7. Of his influence, the efficiency being given, his conduct will be favorable or unfavorable to universal happiness according to the degree in which this identification has had place.
( Go on with this.)
8. or 1. Opposite to identification, oppositeness of individual to universal interest i.e. of interest to duty.
9. or 2. Cause of such oppositeness 1. Law. 2. Delinquency.
10. or 3. Consequences where law is the cause.
1. Evil maximized.
2. Difficulty of cure maximized.
3. Moral turpitude of the authors maximized.
4. Form of the Government the original cause.
5. This form unchanged, cure impossible.
11 or 4. Where the evil has the law for its cause, by the legislature and rulers for the time being, it is conceived to be their interest that the evil shall exist: viz whether they give creation, or only preservation: here, it has for its proximate cause their will.
12. On the largest scale then are depredation, oppression, etc. perpetually committed, and with impunity and without hope of redress or relief.
13. Government is then the worst or aggregate of all nuisances: support to it, hostility to the people.
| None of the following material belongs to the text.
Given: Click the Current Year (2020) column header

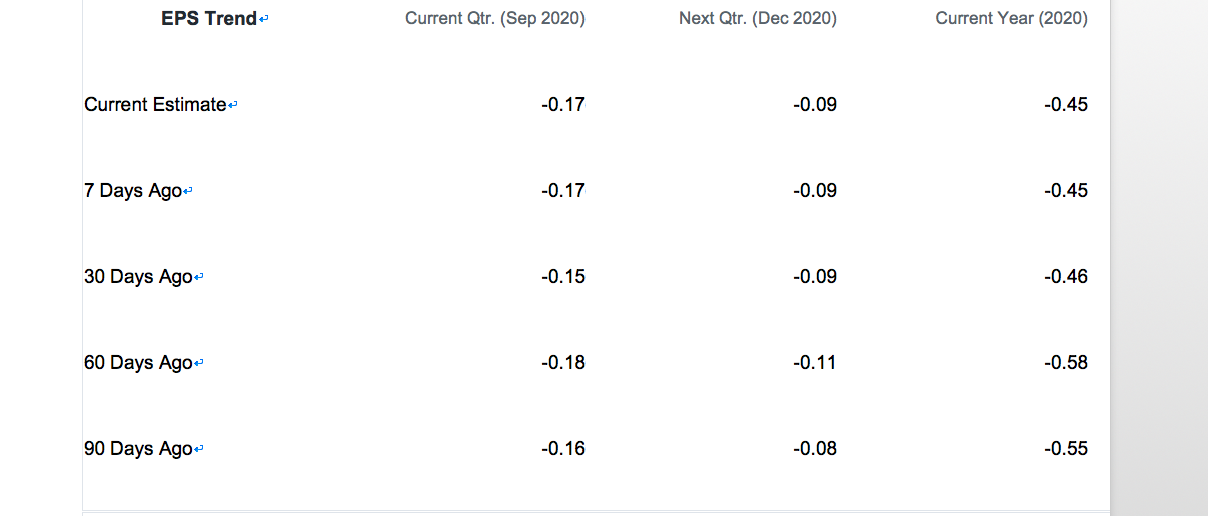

14. In so far as the state of law and government is the cause of the evil, government being so constituted that by it the interest of the rulers has been made opposite to universal do., it has for its cause that inaptitude which is opposite to moral appropriate aptitude: in so far as not law etc. but individual delinquency, that which is opposite to intellectual and active aptitude.
15. Intellectual aptitude, when deficient in rulers, appropriate supply may effectually be afforded by any hand, how obscure soever - viz appropriate information.
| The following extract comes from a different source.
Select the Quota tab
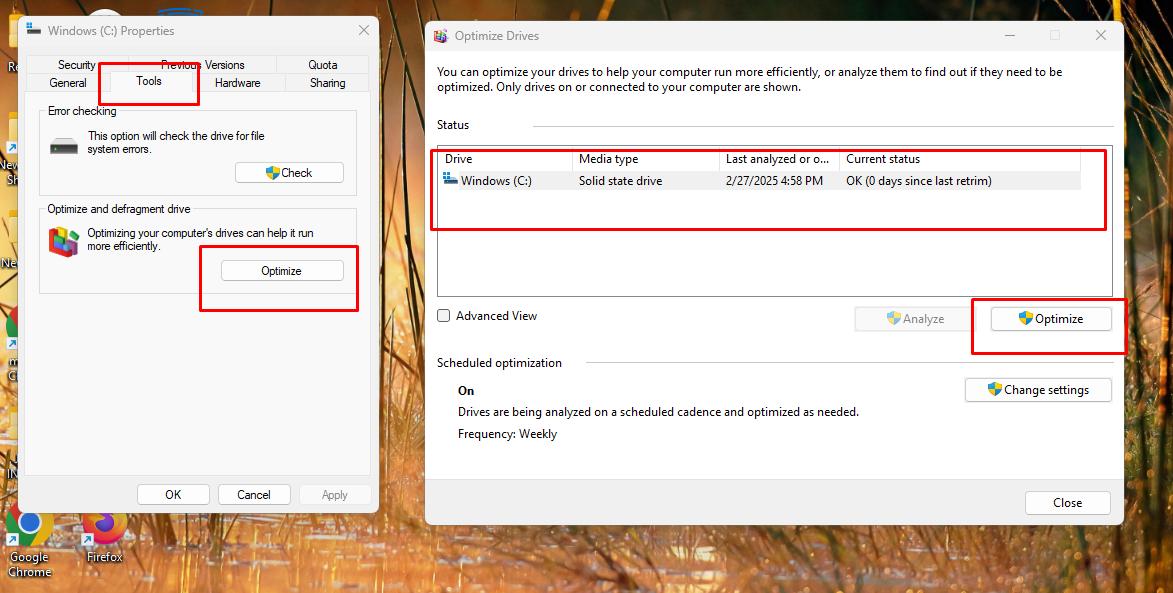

Moral aptitude there deficient, all such information is useless: either it will not be attended to, or will not be put to use: of the offer, not gratitude but hatred will be the effects: the more pressing the offer, the stronger the determination to exclude the community from the benefit
16. In this state of things, sole remedy, abatement of this nuisance: substitution of a form conducive to universal interest to the one thus opposite.
17. Useless remedy, change of rulers: receiving the same situations, new rulers receive the same sinister interests with the old: exposure to the same situations, same insensibility to all tutelary sanctions: necessarily they pursue the same sinister course. Whole official Establishment a ship infested at all times with the same plague.